A theology of the possible, part 2
One major source in my re-examination of the question of divine power and possibility, especially in relation to Tolkien’s work on the nature of sub-creation, has been the fascinating but difficult work of the late philosopher of religion James Ross (†2010). In his provocative 1986 article, “God, Creator of Kinds and Possibilities: Requiescant universalia ante res,” Ross calls into question the standard, Augustinian-Thomistic doctrine that the archetypes or exemplars of creation are themselves uncreated “divine ideas” existing eternally in the mind of God and determined, not by his will, but by his nature or essence. As Ross characterizes such Christianized Neoplatonism, “God’s prismatic self-knowledge ‘refracts’ a universal domain, the divine ideas of all the kinds of things there might be and of all the things of those kinds there might be” (315). In other words, in knowing himself God knows all the ways in which his essence may be imitated and so participated by his possible creatures.

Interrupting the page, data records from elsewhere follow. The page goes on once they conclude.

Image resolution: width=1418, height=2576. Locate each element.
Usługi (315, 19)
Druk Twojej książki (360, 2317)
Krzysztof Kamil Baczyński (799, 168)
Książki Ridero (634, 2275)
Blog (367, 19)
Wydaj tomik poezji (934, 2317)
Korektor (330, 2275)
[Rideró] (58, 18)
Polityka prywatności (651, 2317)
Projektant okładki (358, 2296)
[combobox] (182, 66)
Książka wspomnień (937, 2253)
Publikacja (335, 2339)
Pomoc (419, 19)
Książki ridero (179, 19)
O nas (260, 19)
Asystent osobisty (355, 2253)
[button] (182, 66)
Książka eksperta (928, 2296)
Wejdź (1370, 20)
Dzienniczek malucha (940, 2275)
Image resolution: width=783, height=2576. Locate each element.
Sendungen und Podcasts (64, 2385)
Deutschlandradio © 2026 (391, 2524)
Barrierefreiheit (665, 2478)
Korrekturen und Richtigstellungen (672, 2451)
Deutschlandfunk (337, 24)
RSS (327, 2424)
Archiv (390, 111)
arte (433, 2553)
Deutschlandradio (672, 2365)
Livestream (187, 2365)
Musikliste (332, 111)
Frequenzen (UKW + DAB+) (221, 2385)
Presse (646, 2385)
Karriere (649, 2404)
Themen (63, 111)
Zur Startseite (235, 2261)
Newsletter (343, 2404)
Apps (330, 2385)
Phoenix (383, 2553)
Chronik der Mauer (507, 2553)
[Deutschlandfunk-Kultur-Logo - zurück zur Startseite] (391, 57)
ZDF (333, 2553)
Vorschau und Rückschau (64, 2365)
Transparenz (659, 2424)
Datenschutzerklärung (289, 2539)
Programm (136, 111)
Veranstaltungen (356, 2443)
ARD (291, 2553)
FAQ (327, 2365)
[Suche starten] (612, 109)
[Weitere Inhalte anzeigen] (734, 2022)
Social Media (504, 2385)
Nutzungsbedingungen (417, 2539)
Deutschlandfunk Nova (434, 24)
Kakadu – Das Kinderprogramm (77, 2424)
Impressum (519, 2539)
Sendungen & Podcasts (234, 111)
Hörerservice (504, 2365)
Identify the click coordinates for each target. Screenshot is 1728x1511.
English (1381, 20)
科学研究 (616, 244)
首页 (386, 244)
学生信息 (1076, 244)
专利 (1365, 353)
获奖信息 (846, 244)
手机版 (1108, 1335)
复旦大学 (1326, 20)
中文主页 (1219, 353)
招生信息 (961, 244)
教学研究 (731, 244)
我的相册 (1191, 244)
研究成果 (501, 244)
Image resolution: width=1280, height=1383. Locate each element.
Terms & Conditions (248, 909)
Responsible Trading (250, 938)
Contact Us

According to Ross, this traditional, “exemplarist” view of divine knowledge and power is beset by a number of logical, metaphysical, and theological difficulties, and in its stead he proposes to posit a “voluntarist” alternative that takes its inspiration not, ironically, from William of Ockham and his nominalist school (who are themselves “exemplarists,” as Ross defines the term), but from a revisionist reading of the metaphysical theology of St. Thomas Aquinas. Similar to Ockham, for example, Ross is concerned with the way in which the exemplarist view seems to limit divine omnipotence (“God’s power is more awesome,” as Ross exclaims at one point), but unlike Ockham Ross does not resort to a bare logical possibility conceived outside of or extrinsic to the mind and essence of God. Instead, Ross suggests that the possibilities open or available to God in the act of creation are something that God himself creates, albeit not arbitrarily. Hence he says that the domain of God’s power “is realized with its exercise. What is possible ad extra is a result of what God does.”
 Rationality, Religious Belief, and Moral Commitment, eds. Robert Audi and William J. Wainwright (Cornell University Press, 1986), 315.